La fin du procès Pistorius divise l'Afrique du Sud

L'athlète Oscar Pïstorius, escorté par la police à la sortie du tribunal, juste après sa condamnation à 5 ans de prison pour le meurtre de sa petite amie Reeva Steenkamp en 2013.
© REUTERS/Siphiwe Sibeko

Jusqu’à son épilogue, le procès Pistorius aura divisé les Sud-Africains. Le sportif a été condamné mardi 21 octobre à cinq ans d’emprisonnement pour avoir tué sa petite amie Reeva Steenkamp en 2013 et à trois ans de prison avec sursis pour avoir tiré dans un restaurant fréquenté de Johannesburg quelques semaines avant le drame. La lecture du jugement mi-septembre avait déjà divisé l’opinion. L’annonce de la sentence a également soulevé de nombreux commentaires sur les réseaux sociaux et dans la presse.

Même si la peine a été jugée équilibrée par plusieurs juristes sud-africains, des voix plus critiques se sont rapidement fait entendre.

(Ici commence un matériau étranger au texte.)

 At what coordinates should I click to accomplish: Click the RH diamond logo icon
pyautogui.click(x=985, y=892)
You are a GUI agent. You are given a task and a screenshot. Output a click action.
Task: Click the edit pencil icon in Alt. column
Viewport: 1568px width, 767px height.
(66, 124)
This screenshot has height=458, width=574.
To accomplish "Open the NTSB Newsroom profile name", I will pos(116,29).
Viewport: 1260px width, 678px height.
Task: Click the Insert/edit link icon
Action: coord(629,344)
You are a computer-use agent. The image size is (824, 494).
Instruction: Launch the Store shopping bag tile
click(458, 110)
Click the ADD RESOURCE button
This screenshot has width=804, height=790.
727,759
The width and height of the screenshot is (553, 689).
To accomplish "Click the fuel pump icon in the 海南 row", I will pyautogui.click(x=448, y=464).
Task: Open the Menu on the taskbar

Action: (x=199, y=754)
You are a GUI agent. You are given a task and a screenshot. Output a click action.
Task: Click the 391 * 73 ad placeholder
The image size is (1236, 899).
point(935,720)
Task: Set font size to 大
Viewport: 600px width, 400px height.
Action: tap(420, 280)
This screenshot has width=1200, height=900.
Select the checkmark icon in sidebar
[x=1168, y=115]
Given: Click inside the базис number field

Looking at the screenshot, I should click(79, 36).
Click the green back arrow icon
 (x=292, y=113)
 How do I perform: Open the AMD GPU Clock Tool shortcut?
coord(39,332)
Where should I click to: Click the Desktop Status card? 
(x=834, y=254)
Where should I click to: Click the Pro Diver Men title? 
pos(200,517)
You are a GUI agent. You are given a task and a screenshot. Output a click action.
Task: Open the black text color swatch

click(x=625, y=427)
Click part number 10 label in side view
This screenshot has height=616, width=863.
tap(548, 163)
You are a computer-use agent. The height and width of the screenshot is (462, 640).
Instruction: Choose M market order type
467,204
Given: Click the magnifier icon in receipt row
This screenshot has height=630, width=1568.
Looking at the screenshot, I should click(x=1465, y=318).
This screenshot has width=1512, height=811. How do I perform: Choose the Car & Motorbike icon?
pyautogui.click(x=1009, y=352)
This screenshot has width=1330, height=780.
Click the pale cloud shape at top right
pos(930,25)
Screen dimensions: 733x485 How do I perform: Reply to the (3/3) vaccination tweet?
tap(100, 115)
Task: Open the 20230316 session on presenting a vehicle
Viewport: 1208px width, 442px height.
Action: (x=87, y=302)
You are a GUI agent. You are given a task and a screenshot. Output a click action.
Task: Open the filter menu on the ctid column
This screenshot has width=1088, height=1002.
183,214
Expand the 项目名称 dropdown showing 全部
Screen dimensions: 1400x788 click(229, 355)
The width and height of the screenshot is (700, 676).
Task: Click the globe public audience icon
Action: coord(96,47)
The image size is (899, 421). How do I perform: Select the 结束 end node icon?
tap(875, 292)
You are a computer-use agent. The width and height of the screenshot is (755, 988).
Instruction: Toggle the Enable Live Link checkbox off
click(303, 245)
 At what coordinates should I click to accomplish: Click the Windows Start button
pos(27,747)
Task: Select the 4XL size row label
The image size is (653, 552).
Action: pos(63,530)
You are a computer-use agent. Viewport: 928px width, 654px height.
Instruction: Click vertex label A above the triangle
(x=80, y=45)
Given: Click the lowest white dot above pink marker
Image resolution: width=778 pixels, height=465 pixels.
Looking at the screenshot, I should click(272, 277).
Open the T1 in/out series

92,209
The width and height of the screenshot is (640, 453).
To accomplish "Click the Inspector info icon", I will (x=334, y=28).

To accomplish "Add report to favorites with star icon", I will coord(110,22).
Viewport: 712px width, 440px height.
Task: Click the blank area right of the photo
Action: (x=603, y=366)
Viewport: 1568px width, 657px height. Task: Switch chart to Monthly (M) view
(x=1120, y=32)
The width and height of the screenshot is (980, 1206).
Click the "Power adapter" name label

Une simple peine avec sursis pour avoir tiré dans un lieu public, c’est insuffisant, selon l’Association « Gun Free SA ». Pour ce groupe qui milite contre le port d’armes en Afrique du Sud, le message n’est pas assez fort pour les détenteurs d’armes qui mettent tous les jours la vie d’autrui en danger.

Mais la plupart des réactions portent évidemment sur la peine de prison ferme pour homicide involontaire. La Brigade des femmes de l’Inkatha Freedom Party souhaite qu’Oscar Pistorius purge sa peine de prison jusqu’au bout et qu’il ne bénéficie pas de liberté conditionnelle.

De son côté, la Ligue des Femmes de l’ANC a fait part de sa tristesse. « Nous sommes déçues qu’Oscar Pistorius n’ait pas été condamné pour meurtre », ont déclaré ses membres. « Lorsqu’il sortira de prison, probablement dans dix-huit mois, Reeva sera elle, toujours absente », ont-elles regretté.

La Ligue des Femmes demande même au parquet de faire appel de la sentence dans les deux semaines imparties.